Demand Media’s Unlikely Success Story

Every family has a black sheep. Maybe it’s the little brother who has absolutely nothing in common with his parents or sisters. For Demand Media, Cracked is the black sheep. Except in this case Mom and Dad want the rest of the family to start acting just like little brother.

Cracked.com, the humor-infused descendent of the Mad Magazine-wannabe Cracked magazine (d. 2007), has little in common with the SEO’d-to-the-hilt Demand. Cracked is purely about entertainment. And unlike Demand’s increasing female focus, with Tyra Bank’s TypeF.com and eHow channels centered on Rachael Ray and inspiring women (Shift), Cracked’s core audience is young guys.

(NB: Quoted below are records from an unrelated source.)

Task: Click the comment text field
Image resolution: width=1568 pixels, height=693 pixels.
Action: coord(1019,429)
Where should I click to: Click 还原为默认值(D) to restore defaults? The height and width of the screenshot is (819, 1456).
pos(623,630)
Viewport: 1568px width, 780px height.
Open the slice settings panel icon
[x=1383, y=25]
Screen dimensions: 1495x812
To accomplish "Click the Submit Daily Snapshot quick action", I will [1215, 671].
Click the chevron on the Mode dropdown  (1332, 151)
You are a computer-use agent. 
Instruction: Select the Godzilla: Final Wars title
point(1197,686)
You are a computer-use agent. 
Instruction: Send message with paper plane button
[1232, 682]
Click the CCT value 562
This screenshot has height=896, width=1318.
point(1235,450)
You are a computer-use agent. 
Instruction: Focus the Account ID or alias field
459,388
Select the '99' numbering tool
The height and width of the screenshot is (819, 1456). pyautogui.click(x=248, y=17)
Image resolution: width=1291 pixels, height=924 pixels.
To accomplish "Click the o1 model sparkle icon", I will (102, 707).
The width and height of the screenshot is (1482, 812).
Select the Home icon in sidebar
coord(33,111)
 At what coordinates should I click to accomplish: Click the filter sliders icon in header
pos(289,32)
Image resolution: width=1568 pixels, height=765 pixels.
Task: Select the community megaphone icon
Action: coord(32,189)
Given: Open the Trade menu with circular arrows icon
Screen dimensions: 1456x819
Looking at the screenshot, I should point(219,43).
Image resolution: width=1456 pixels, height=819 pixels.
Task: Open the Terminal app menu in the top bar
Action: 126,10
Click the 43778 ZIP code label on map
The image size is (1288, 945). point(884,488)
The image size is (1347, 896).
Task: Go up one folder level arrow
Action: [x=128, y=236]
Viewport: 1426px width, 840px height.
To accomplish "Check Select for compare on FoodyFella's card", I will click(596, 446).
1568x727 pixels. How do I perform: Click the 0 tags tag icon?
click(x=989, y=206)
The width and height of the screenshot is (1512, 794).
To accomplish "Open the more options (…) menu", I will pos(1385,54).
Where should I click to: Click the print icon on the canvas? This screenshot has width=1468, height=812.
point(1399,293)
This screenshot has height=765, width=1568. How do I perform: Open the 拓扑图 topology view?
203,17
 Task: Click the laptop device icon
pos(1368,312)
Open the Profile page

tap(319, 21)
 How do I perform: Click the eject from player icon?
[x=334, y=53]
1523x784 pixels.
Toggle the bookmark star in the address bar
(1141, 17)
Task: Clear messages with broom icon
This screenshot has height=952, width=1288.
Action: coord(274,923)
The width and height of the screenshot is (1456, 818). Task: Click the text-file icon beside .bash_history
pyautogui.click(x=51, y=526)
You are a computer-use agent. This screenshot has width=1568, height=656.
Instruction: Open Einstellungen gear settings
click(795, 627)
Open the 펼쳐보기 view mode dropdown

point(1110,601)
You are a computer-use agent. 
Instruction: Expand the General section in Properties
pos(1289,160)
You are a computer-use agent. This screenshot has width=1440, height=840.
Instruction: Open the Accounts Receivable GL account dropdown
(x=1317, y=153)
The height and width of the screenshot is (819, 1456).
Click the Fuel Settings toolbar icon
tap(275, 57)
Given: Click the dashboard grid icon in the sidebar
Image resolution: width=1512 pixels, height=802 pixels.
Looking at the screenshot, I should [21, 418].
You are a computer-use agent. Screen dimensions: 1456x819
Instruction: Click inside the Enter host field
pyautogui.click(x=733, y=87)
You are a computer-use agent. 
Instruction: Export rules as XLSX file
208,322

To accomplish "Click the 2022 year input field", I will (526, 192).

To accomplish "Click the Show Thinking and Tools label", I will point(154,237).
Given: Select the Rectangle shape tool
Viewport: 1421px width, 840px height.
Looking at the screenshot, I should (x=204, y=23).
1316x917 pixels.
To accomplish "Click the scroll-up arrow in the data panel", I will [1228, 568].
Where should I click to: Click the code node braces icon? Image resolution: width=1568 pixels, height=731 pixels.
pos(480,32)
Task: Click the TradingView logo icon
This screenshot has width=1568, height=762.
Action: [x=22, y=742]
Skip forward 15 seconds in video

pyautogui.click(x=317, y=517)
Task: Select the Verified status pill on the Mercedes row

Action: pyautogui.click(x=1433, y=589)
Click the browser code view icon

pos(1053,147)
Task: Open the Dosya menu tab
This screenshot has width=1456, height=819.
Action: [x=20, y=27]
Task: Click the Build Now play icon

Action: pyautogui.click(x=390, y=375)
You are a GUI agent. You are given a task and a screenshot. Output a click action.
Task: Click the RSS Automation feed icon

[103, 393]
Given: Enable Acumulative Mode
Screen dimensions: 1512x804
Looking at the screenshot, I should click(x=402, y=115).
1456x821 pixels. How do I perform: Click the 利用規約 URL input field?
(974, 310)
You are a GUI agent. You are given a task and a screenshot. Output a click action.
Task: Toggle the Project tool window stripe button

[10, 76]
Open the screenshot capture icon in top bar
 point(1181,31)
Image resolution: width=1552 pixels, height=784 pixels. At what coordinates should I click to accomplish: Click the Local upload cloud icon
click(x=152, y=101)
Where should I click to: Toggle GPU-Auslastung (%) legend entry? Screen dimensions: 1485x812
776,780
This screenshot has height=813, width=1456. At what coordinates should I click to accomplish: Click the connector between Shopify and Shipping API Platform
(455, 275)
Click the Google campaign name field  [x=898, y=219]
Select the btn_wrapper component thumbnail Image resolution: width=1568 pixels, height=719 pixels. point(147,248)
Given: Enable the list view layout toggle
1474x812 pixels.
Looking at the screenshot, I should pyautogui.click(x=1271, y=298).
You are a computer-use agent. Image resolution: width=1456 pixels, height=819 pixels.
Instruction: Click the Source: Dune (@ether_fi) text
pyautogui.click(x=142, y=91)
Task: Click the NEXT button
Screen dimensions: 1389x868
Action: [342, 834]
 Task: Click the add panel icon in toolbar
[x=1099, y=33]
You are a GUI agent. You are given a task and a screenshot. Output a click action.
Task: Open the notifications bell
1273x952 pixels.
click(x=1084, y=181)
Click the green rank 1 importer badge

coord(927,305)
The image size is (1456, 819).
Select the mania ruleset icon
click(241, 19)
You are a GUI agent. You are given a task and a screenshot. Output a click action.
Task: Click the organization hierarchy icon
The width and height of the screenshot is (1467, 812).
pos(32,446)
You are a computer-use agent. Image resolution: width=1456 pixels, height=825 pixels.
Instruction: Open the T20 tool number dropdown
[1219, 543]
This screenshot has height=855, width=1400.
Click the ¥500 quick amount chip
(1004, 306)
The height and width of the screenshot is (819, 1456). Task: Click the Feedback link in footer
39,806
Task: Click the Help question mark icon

Regardless, since Demand made the at-the-time-hard-to-figure-out choice of buying Cracked four years ago, looking to ressurect the brand from comedy obscurity, something is clearly clicking. At 5.2 million unique users per ComScore, the site is now bigger than The Onion (2.2 million uniques) and College Humor (5 million), and in striking distance of the much-higher-profile Funny or Die (6.1 million).
How did that happen? First, Cracked is smarter than you might expect, and it has nailed a formula: the lists, which are off the wall, quirky but actually contain truth. Examples include “6 B.S. Myths You Probably Believe About America’s ‘Enemies'” or “6 Movie-Plot Holes You Never Noticed Thanks to Editing” or “The 6 Most Insane People To Ever Run For President.
Cracked is also good at filtering people from one list to another, to another. Per ComScore, Cracked users spent a whopping 255 million total minutes on the site in the U.S. in September. Compare that to 28 million for Funny or Die or 65 million for Comedy Central’s sites. Cracked is also tops in average minutes per visit at 8.6.
“We get messages all the time from people, saying stuff like, “I just wasted four hours on Cracked,’” said Oren Katzeff, general manager of Cracked.com.
And unlike other Demand properties, which are trying to evolve their users’ in-and-out status, Cracked has loyal users and has built a sizable social media following. According to Katzeff, 20 percent of Cracked’s traffic comes from social media, with 50 percent of that traffic coming from Facebook.
In fact, Cracked’s Facebook fan collection swelled to over 1.8 million fans in 18 months. Other key sources of traffic include StumbleUpon (“a beast,” said Katzeff) and Reddit.
“Facebook is almost a second homepage for Cracked,” said Katzeff. “We almost program differently on Facebook, where we’re reaching a slightly different person than our hard-core Cracked users. We try and keep in mind that they might not be coming back to our site all that often and try to convert them.”
That means posting on Facebook strategically, with contests, weekly events and the like. The editorial staff has experimented with posting new pieces at the same time each day to encourage regular visitation — another trick of the trade Cracked’s sister properties might explore.
Cracked also tries to get fans involved with marketing via social media. For example, the site recently urged users to take photos of themselves, along with 50-word captions, alongside the Cracked book “You Might Be A Zombie and Other Bad News,” which debuted at #9 on The New York Times Best Seller list last January.
“Our audience loves interacting with each other,” said Katzeff, who noted that one user proposed to his girlfriend via the site’s message board.
Next up for Cracked is to build up its video prowess, a particular strength of competitors like College Humor and Funny or Die.
A few years ago the site debuted the mock-buddy comedy “Agents of Cracked,” which generated 15 million views over three seasons. And in July of last year Cracked introduced “After Hours,” a video-debate version of Cracked’s lists, featuring four Cracked staffers discussing topics such as “Why Batman Is Secretly Terrible for Gotham” and “Why ‘Star Wars’ Is Secretly Terrifying for Women.” So far, the show has generated 11 million views. A total of nine shows are live on Cracked currently, including “Stuff that Must Have Happened” and “The Katie Willert Experience.” Several more series are in the works for the rest of this year.
“We are really pushing video series, and “Katie Willert” is really our first attempt at a more female-centric show,” Katzeff.
So maybe Cracked is starting to fit in with the family after all.